BROWNIES
A good brownie is truly unbeatable. I have been making brownies for many years now, and I am very proud of developing this particular recipe - THE only brownie recipe one needs. It has a distinctly fudgy, creamy interior and tons of gorgeous flavour packed into it. Always the receipt of rave reviews, I implore you to try these for yourself.

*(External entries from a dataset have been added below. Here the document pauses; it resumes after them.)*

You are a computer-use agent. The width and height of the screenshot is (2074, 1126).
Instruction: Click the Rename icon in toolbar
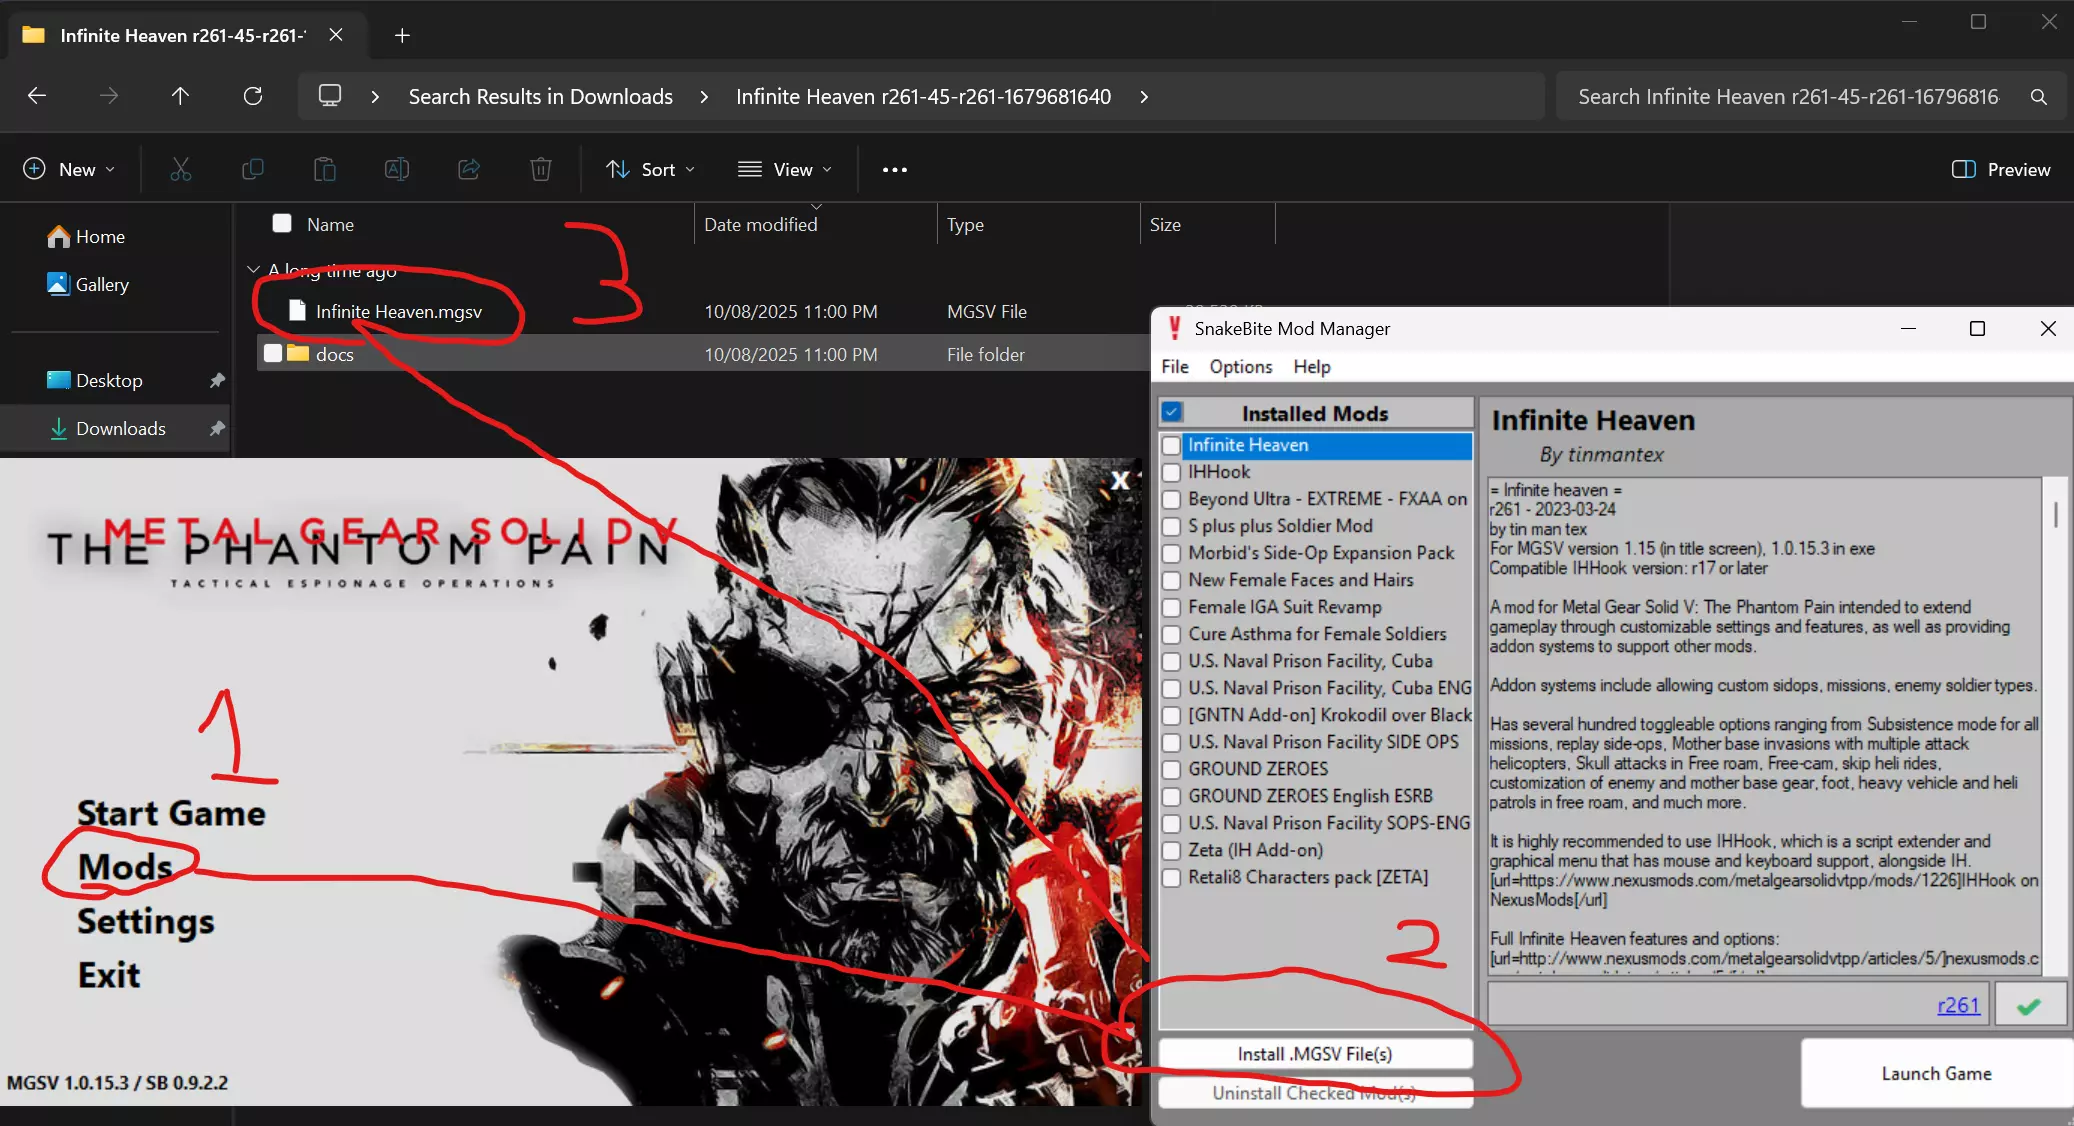tap(396, 169)
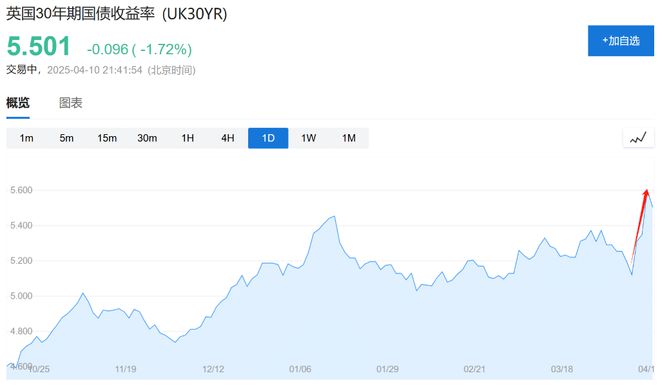Viewport: 660px width, 389px height.
Task: Switch chart to 1H interval
Action: pyautogui.click(x=187, y=138)
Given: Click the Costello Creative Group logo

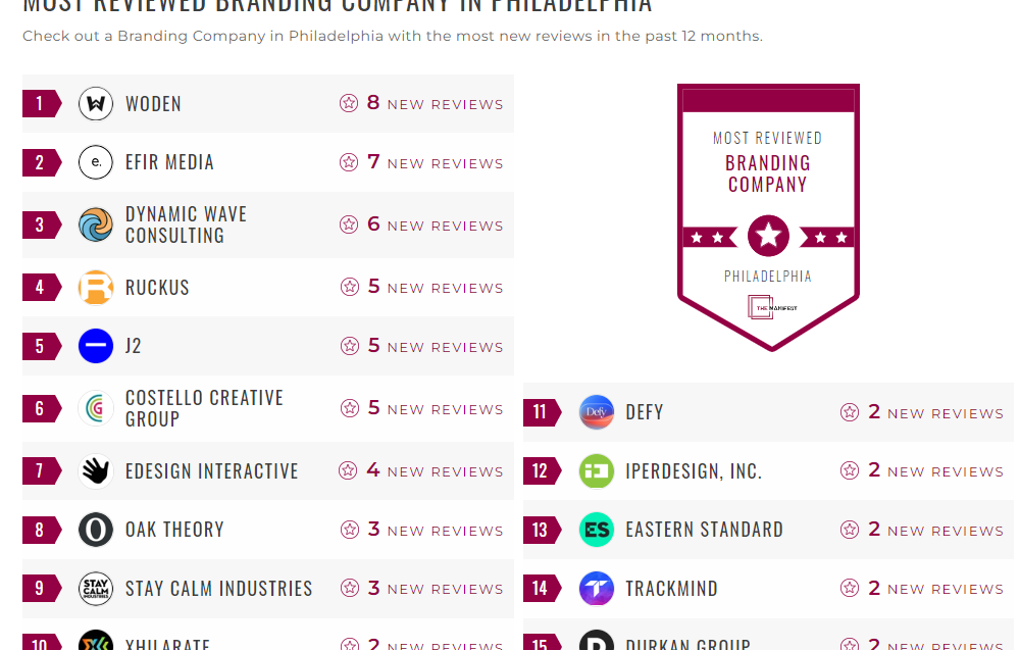Looking at the screenshot, I should [x=96, y=408].
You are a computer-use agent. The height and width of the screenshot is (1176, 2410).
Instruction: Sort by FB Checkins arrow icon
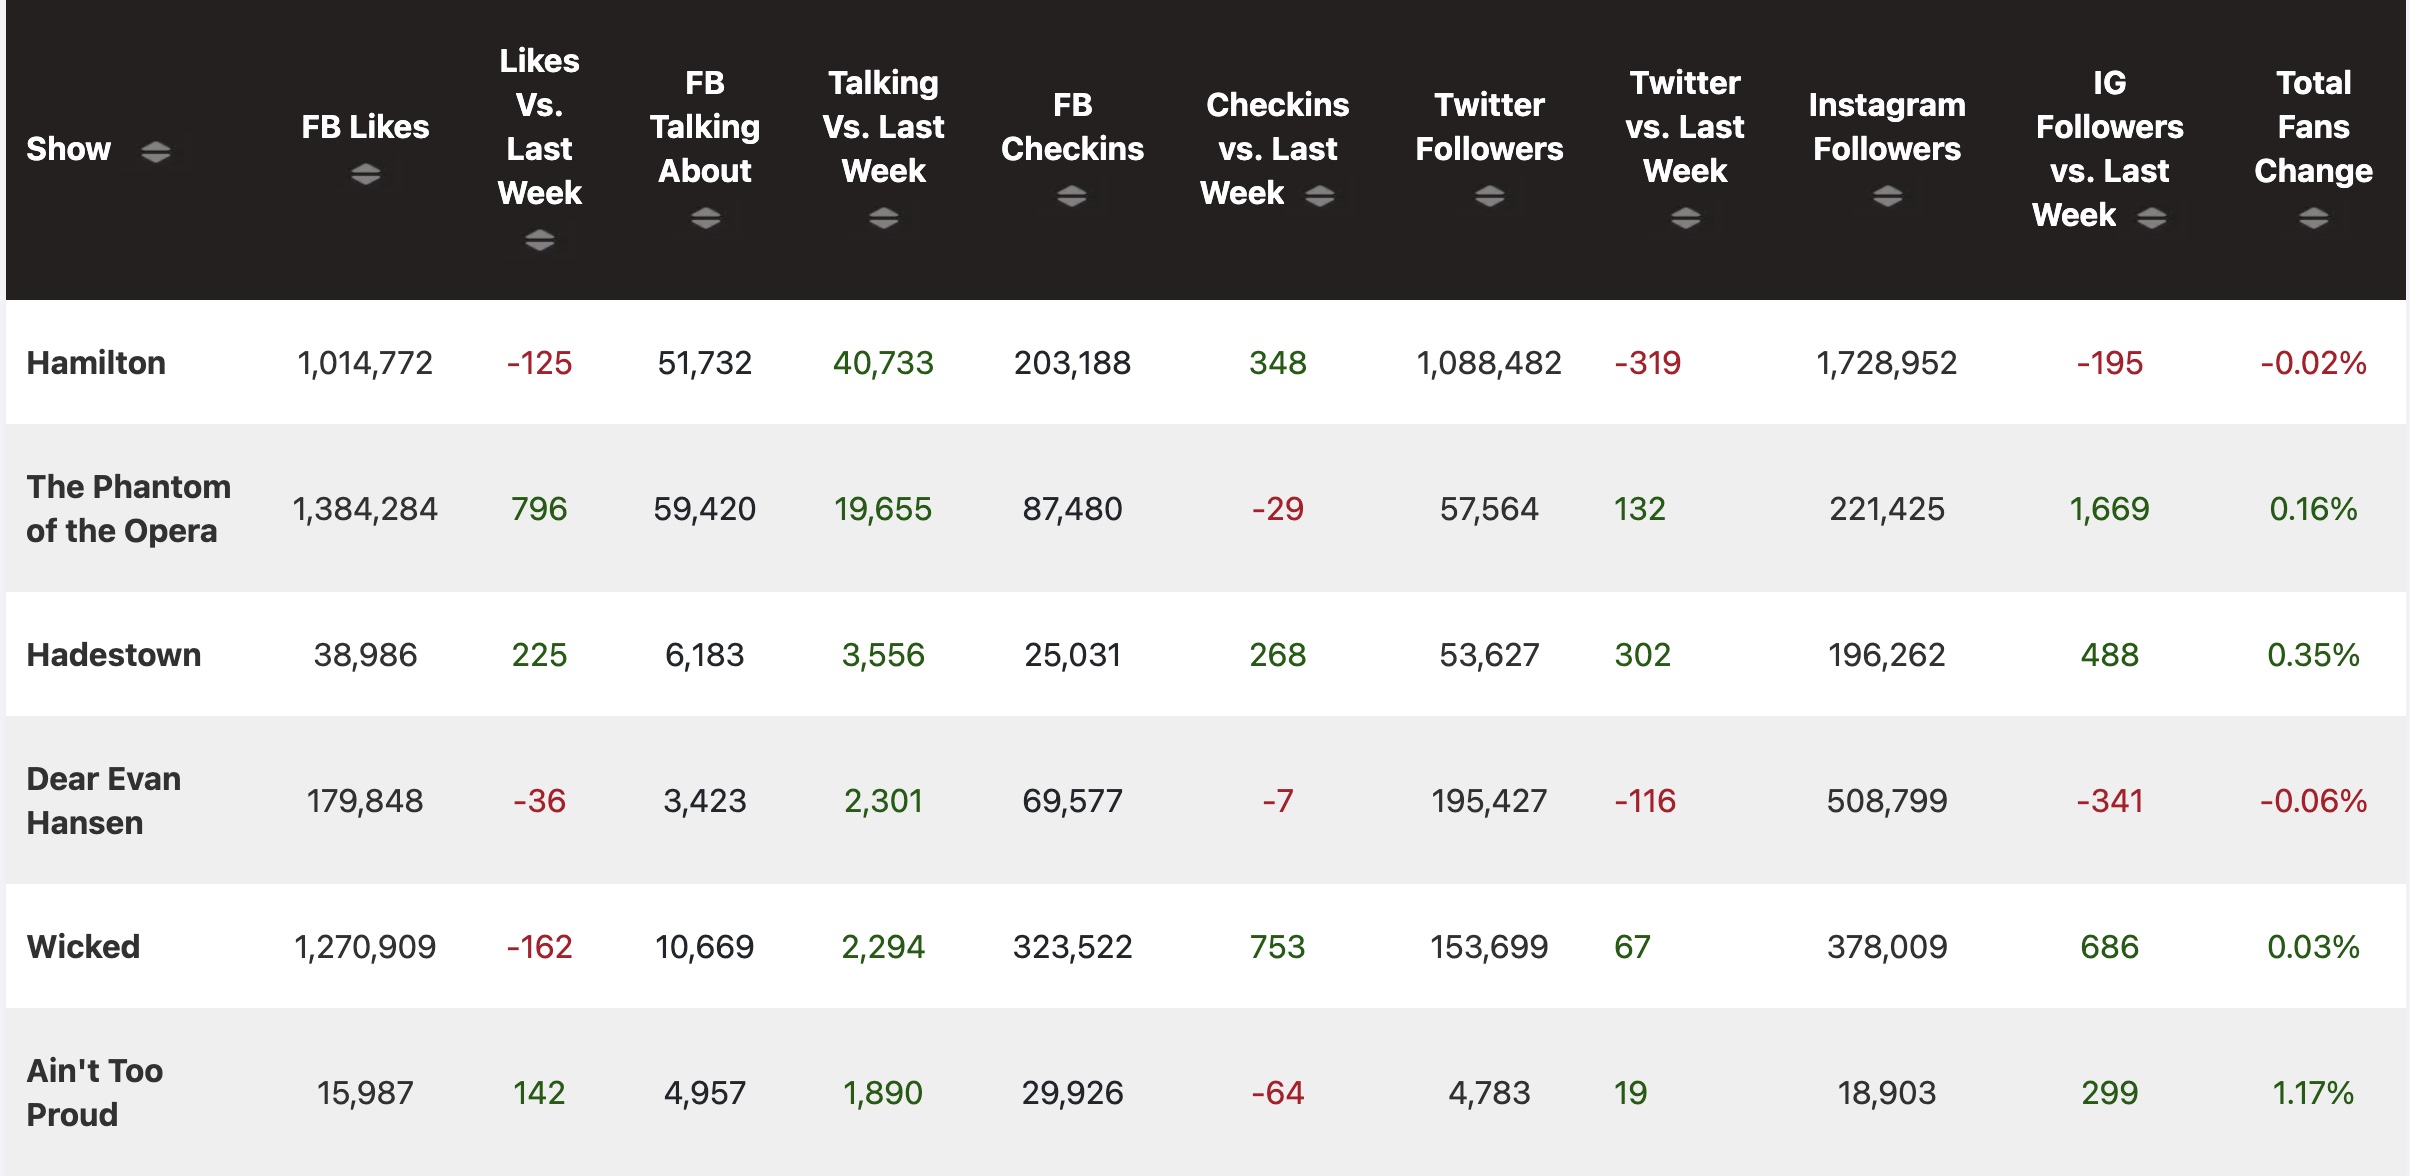coord(1072,196)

![r1181-img8563jpeg-17334269031999.jpeg](https://static.ucraft.net/fs/ucraft/userFiles/icheffedit/images/r1181-img8563jpeg-17334269031999.webp?v=1733484424)
INGREDIENTS
Makes 12
110g butter
110g dark chocolate, finely chopped
2 eggs
130g light brown sugar
1tsp instant coffee, dissolved in 3tbsp warm water
1tsp vanilla extract
50g plain flour
15g cocoa powder
1/4tsp salt
1/4tsp baking powder
75g milk chocolate chips/chunks
![0381153612883198-img8563jpeg-17334269031999.jpeg](https://static.ucraft.net/fs/ucraft/userFiles/icheffedit/images/0381153612883198-img8563jpeg-17334269031999.webp)
METHOD
1
Place the butter into a medium-sized saucepan over low heat. Allow to melt, then turn the heat up to medium-high. Stirring frequently, allow to bubble away until browned and toasted. Set aside for 5 minutes to cool.
2
Preheat the oven to 170°C. Grease and line a 7x7-inch square baking tin with baking parchment and set aside.
3
Now tend to your eggs; whip them up with the brown sugar, until light, pale and mousse-like. You want a consistency in which the batter briefly sits atop itself before sinking - it may take a couple of minutes of whisking to reach this stage!
4
To the browned butter, add your chocolate. Leave to sit for a moment; the residual heat from the butter should melt the chocolate nicely. Give it a stir to help it melt, then stir in the coffee and vanilla.
5
Pour the chocolate mix into the egg mix, and stir well until incorporated. Finally, sift in the flour, cocoa powder and salt, and fold to a smooth brownie batter. Be sure to scrape to the bottom of your bowl to ensure no bits of dry flour are left. Just before all your flour is mixed in, fold in the chocolate chips.
6
Allow to cool to room temperature for around two hours. Then, refrigerate for another hour - these steps are essential to ensure your blondies set, otherwise you will have a mess on your hands! After this period, cut into 12 bars or squares of your desired size, and enjoy! These will last in the fridge for 3-4 days.
7
Allow to cool to room temperature for around two hours. Then, refrigerate for another hour - these steps are essential to ensure your brownies set and have the best texture and flavour. Failing to follow these steps will leave you with a mess on your hands! After this period, cut into 12 bars or squares of your desired size, and enjoy! These will last in the fridge for 3-4 days.
icheffedit Tip #1
It is imperative you use dark chocolate here; you need that chocolate intensity otherwise it won't come through in your brownie.